> **OBIETTIVO**
Ricopia per intero il testo su Anderson East senza cambiare nulla.

> **TESTO MOSTRATO**
###

Ci
sono ottimi musicisti che, per quanto facciano, non riescono a uscire
dall’anonimato o dalla ristretta cerchia della nicchia. Altri, invece,
per i quali, a un certo punto della carriera, le cose cambiano
radicalmente, magari per un colpo di fortuna, per una crescita
improvvisa di popolarità innescata da una canzone o un video, oppure,
più semplicemente, perché grinta e pertinacia, alla fine, riescono ad
averla vinta.
Non
esiste un manuale per il successo né regole che valgano per tutti: il
music business è una brutta bestia da domare e spesso basta davvero poco
a essere disarcionati. Di sicuro, Anderson East ha fatto tutto quello
che era nelle sue possibilità, riuscendo a trovare la formula vincente e
l’abbrivio verso un futuro dorato. Trent’anni, originario di Athens
(Alabama), Anderson a cominciato a masticare musica fin da piccino. Suo
nonno, infatti, era prete in una chiesa battista, suo padre cantava nel
coro di una chiesa e suo madre suonava il pianoforte. Sempre in chiesa.

###

> **MATERIALE MOSTRATO**
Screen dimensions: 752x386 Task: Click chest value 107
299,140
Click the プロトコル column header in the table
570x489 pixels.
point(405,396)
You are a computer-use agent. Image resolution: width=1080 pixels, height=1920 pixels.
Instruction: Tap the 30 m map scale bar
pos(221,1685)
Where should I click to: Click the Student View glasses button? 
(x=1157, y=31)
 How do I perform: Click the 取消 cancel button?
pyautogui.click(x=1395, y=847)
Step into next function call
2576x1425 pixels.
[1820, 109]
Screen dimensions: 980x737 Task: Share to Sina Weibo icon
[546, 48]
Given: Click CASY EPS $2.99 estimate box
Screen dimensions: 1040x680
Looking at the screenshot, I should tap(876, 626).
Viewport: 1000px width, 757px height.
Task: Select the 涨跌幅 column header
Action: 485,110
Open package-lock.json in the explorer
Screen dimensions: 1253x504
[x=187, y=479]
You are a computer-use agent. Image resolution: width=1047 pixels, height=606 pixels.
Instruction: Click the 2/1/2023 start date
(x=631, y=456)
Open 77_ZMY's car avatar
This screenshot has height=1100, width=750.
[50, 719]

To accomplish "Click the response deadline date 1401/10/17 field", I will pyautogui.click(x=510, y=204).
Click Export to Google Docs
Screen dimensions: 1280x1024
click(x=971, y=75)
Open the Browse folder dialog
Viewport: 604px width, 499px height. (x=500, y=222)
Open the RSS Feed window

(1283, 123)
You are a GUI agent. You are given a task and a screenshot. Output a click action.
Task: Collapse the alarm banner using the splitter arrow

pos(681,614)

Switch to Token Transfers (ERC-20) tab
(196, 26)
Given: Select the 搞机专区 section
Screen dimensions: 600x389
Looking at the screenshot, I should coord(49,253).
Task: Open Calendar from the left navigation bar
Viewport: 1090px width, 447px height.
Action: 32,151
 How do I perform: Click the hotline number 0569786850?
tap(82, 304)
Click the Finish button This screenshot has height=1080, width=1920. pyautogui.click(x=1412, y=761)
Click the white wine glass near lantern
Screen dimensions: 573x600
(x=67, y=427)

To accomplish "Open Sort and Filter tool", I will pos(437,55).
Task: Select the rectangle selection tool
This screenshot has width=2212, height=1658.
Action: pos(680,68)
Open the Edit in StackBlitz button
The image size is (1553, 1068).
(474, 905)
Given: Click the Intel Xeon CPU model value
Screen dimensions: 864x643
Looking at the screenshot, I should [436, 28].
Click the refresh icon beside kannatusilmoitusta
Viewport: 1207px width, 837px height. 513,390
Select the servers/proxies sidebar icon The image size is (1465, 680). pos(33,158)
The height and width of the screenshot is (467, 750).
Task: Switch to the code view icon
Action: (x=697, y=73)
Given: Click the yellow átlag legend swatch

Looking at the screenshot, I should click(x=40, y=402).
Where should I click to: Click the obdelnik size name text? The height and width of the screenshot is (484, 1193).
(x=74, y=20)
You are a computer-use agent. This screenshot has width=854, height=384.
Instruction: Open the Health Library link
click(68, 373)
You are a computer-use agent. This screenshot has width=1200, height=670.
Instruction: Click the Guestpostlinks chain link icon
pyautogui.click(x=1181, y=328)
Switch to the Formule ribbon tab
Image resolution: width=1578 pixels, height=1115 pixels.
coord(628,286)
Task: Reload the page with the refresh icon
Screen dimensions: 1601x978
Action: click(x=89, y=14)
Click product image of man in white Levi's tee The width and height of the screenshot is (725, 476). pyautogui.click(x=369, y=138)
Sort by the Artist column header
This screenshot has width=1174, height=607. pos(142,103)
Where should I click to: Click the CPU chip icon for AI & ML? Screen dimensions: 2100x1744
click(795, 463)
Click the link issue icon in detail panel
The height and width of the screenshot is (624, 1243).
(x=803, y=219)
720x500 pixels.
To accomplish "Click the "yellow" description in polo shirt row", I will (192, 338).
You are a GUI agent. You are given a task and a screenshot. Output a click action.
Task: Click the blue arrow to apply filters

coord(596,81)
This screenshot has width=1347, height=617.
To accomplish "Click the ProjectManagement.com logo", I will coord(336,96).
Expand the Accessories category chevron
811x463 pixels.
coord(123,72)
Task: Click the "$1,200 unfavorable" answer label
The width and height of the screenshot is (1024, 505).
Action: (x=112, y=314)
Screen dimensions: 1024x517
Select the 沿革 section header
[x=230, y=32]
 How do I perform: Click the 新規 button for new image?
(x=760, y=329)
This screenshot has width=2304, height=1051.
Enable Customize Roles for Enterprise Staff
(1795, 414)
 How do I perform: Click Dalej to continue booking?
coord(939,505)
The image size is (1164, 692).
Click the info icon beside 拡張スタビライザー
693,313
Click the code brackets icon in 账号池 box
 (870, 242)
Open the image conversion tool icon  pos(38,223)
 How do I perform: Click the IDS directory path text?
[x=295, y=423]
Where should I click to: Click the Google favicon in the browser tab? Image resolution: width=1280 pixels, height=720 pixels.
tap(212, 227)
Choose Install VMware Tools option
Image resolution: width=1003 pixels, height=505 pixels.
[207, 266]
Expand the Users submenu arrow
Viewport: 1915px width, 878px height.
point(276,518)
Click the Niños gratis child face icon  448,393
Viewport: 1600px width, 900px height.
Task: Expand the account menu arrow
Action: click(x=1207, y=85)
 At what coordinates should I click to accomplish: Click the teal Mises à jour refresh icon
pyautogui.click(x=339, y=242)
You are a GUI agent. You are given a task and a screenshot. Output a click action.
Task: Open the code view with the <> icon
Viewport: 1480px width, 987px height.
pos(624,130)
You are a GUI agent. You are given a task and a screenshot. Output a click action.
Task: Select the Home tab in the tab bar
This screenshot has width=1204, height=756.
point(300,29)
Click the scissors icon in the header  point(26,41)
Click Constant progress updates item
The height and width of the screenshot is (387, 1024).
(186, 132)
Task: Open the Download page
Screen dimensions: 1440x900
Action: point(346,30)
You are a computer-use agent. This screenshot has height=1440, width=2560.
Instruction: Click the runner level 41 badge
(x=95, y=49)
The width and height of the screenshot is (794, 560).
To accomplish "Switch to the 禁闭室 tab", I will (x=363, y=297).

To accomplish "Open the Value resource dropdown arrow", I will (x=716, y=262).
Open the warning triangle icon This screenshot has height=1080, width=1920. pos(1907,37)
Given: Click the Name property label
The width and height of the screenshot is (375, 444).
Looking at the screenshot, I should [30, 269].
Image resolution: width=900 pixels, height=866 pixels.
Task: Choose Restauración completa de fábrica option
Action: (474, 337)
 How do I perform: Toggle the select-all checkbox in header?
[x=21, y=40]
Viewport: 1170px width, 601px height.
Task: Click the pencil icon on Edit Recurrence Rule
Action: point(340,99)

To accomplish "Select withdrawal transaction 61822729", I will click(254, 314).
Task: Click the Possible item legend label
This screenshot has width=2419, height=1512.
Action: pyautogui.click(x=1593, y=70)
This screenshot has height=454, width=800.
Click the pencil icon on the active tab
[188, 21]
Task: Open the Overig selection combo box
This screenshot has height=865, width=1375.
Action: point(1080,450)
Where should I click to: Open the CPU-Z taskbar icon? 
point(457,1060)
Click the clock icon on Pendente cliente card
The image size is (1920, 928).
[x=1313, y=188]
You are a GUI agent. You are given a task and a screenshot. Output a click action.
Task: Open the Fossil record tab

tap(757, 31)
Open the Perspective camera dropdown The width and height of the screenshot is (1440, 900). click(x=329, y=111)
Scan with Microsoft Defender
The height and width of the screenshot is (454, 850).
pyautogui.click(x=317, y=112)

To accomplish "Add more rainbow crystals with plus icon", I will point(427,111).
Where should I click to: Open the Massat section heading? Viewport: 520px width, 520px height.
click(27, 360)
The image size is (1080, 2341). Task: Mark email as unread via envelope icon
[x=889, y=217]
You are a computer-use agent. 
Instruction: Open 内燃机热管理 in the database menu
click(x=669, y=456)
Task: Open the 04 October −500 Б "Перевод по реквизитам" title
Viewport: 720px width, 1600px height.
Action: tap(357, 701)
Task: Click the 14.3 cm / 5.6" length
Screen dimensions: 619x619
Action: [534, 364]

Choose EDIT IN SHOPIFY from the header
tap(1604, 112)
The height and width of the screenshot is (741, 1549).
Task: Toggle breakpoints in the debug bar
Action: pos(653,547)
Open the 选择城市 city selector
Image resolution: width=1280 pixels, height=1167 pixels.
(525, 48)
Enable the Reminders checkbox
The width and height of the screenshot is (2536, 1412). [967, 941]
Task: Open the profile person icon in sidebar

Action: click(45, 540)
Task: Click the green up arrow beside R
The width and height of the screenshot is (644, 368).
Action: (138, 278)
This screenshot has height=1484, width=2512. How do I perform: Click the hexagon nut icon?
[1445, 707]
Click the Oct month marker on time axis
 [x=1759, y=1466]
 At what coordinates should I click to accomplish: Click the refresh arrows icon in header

###

> **RISPOSTA**
Ci
sono ottimi musicisti che, per quanto facciano, non riescono a uscire
dall’anonimato o dalla ristretta cerchia della nicchia. Altri, invece,
per i quali, a un certo punto della carriera, le cose cambiano
radicalmente, magari per un colpo di fortuna, per una crescita
improvvisa di popolarità innescata da una canzone o un video, oppure,
più semplicemente, perché grinta e pertinacia, alla fine, riescono ad
averla vinta.
Non
esiste un manuale per il successo né regole che valgano per tutti: il
music business è una brutta bestia da domare e spesso basta davvero poco
a essere disarcionati. Di sicuro, Anderson East ha fatto tutto quello
che era nelle sue possibilità, riuscendo a trovare la formula vincente e
l’abbrivio verso un futuro dorato. Trent’anni, originario di Athens
(Alabama), Anderson a cominciato a masticare musica fin da piccino. Suo
nonno, infatti, era prete in una chiesa battista, suo padre cantava nel
coro di una chiesa e suo madre suonava il pianoforte. Sempre in chiesa.